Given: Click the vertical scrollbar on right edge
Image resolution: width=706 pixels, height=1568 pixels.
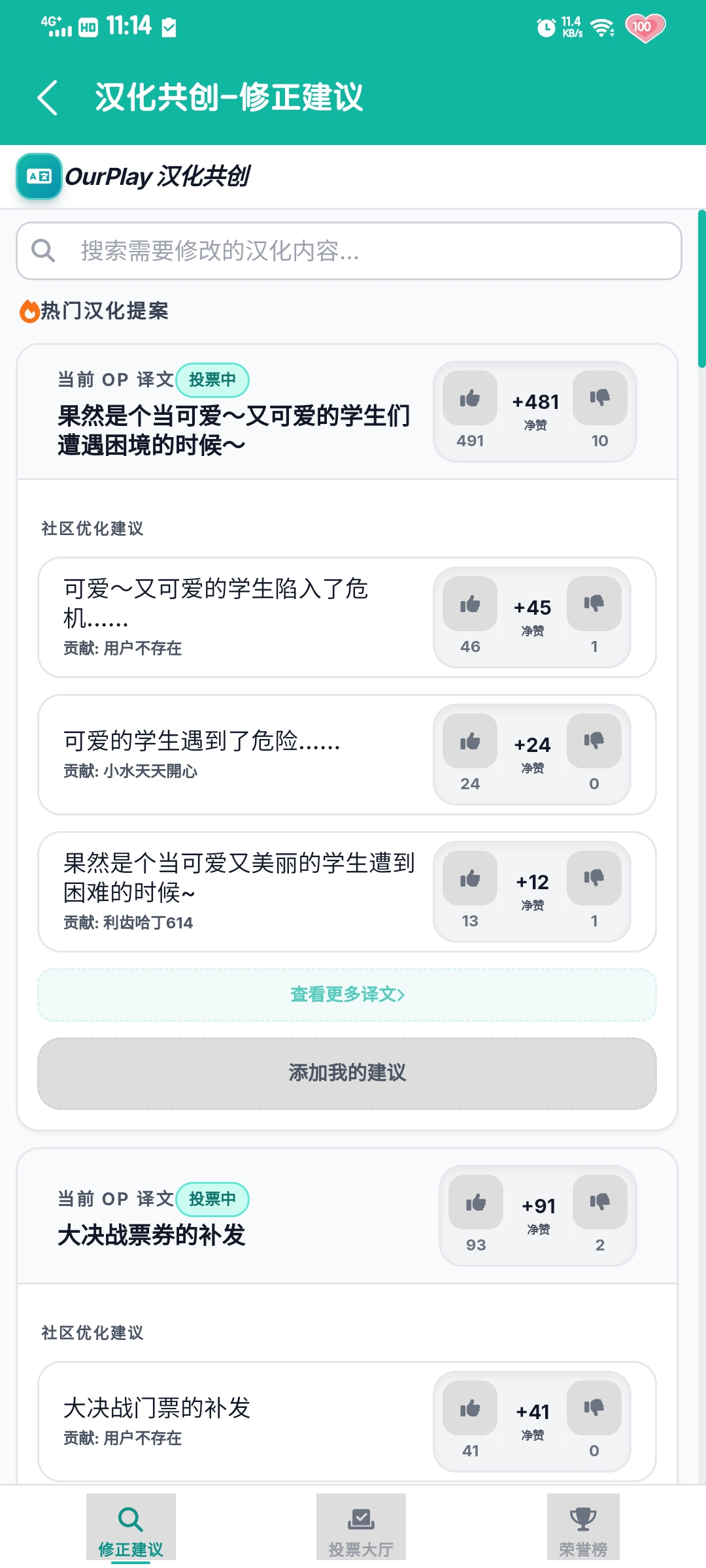Looking at the screenshot, I should [x=701, y=289].
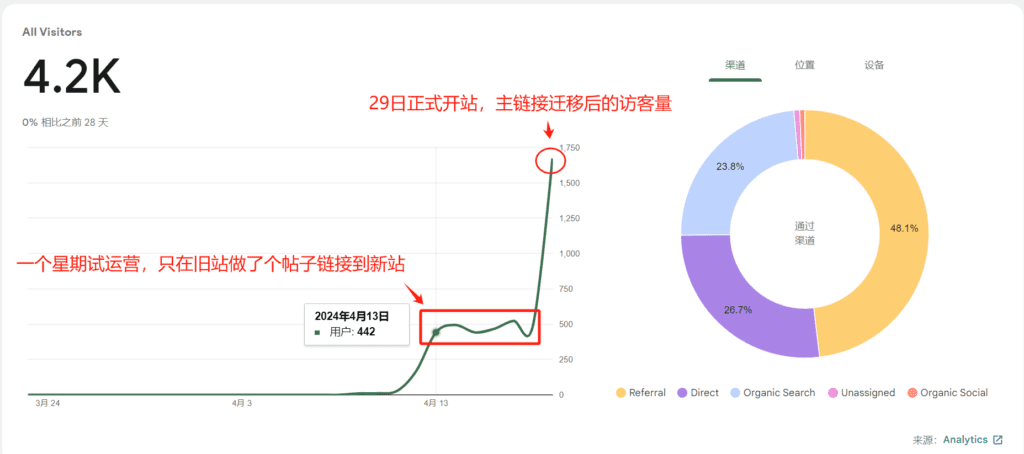Switch to the 位置 tab
This screenshot has width=1024, height=454.
[804, 65]
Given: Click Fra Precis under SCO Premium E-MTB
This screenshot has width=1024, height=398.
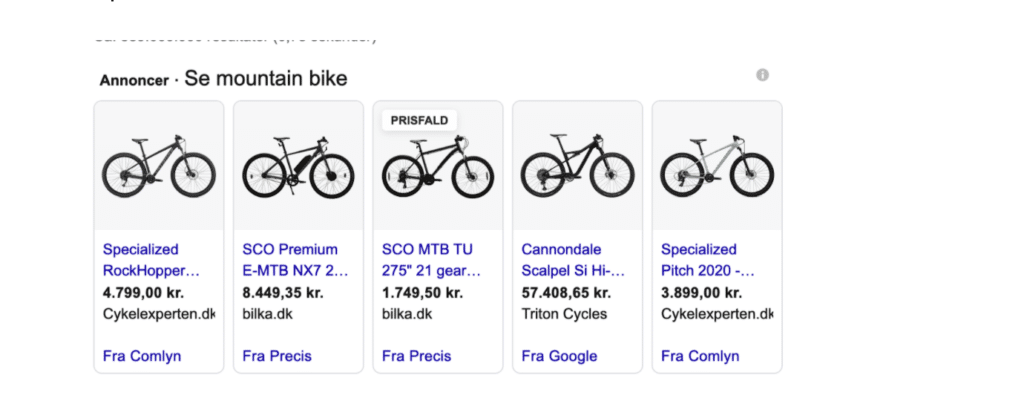Looking at the screenshot, I should [277, 356].
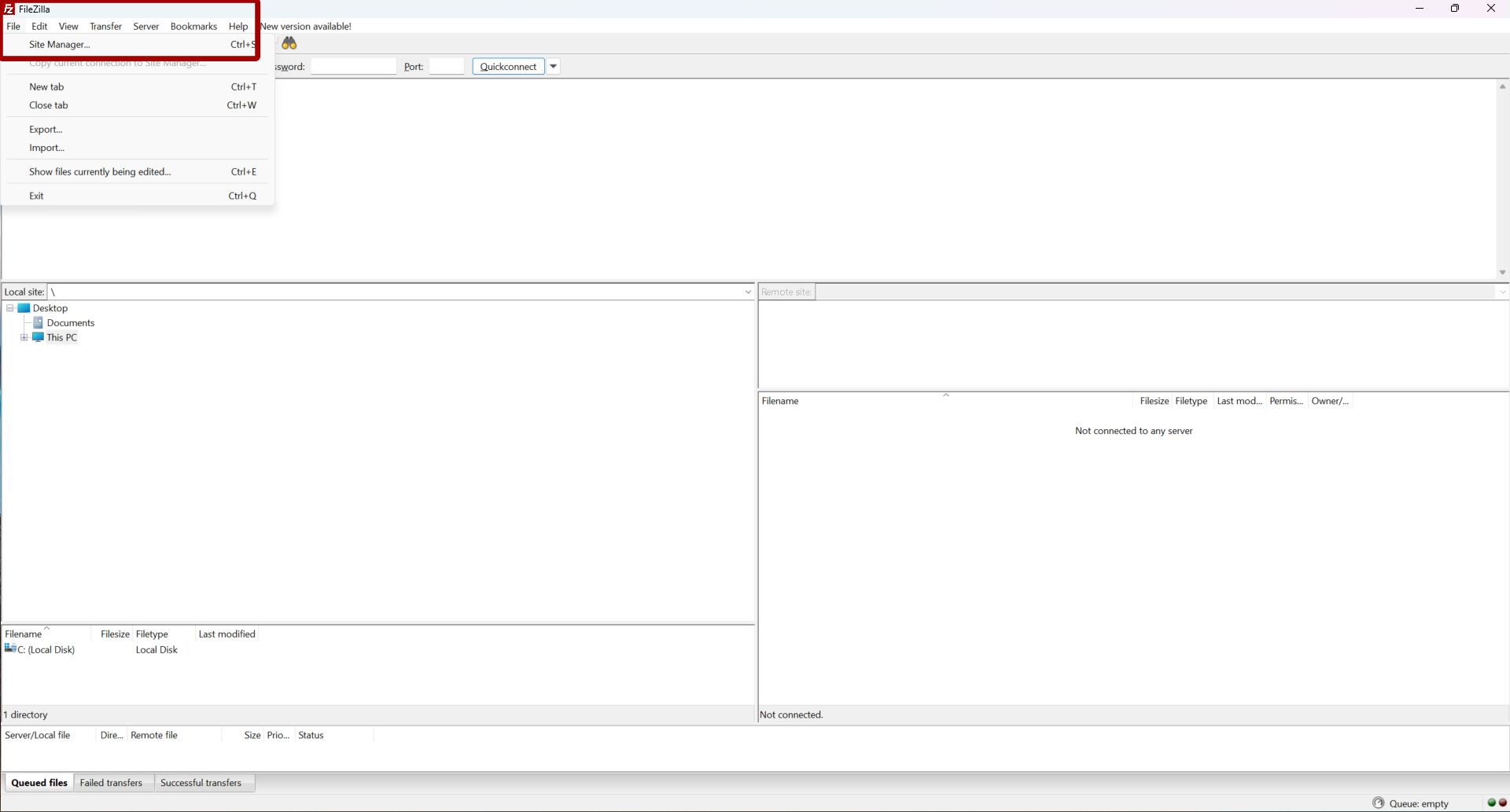Click into the Port input field
Image resolution: width=1510 pixels, height=812 pixels.
click(x=447, y=67)
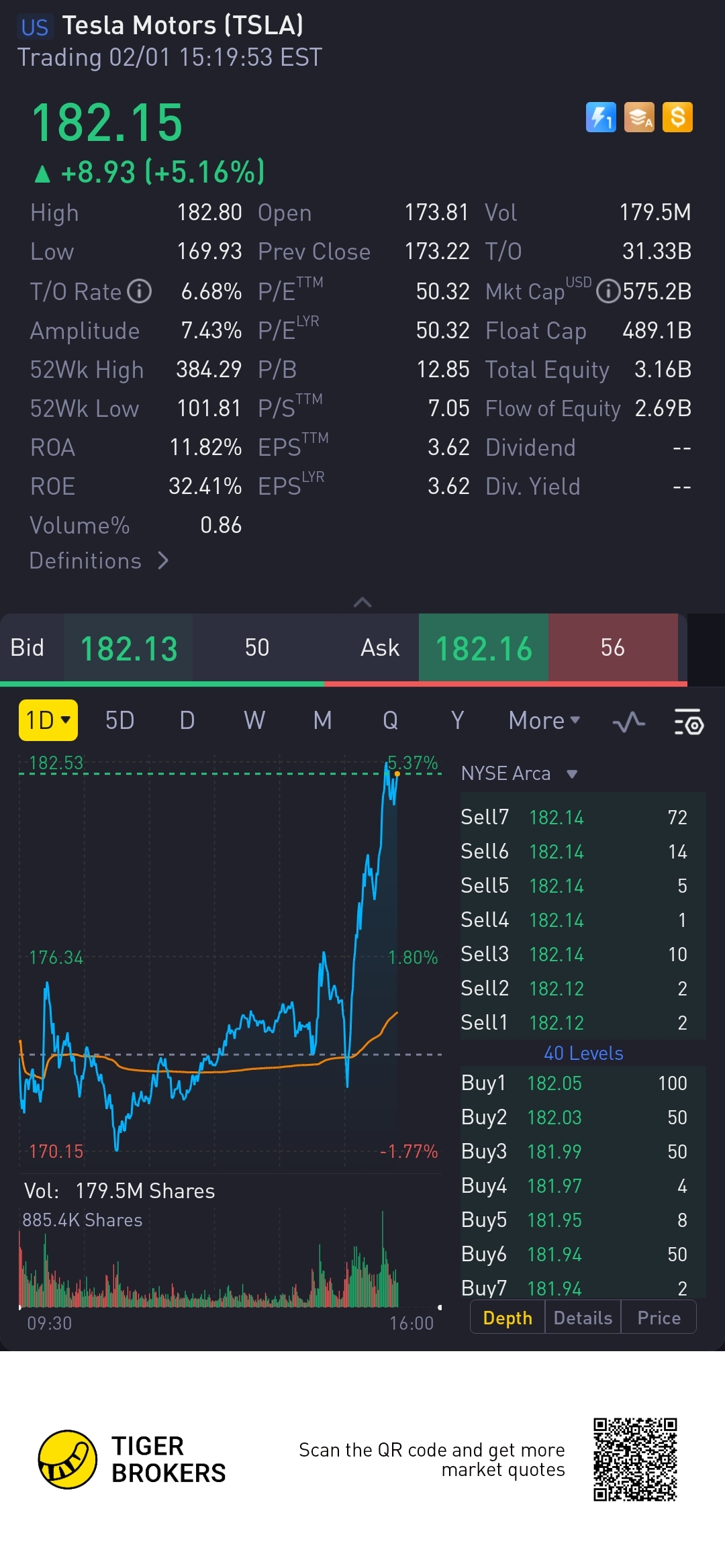Open the More timeframe dropdown

(x=544, y=720)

--------------------------------------------------

_WHAT YOU HAVE TO DO_
Please print exactly the lines from the line containing "Image resolution: width=706" through the end of the records above, both included, leaving out every picture.

_TASK RESULT_
Image resolution: width=706 pixels, height=1568 pixels.
Looking at the screenshot, I should [x=701, y=289].
Switch to the 位置 tab
This screenshot has width=1024, height=454.
[804, 65]
Given: Click Fra Precis under SCO Premium E-MTB
This screenshot has width=1024, height=398.
Looking at the screenshot, I should [277, 356].
Click into the Port input field
Image resolution: width=1510 pixels, height=812 pixels.
click(x=447, y=67)
Open the More timeframe dropdown

(x=544, y=720)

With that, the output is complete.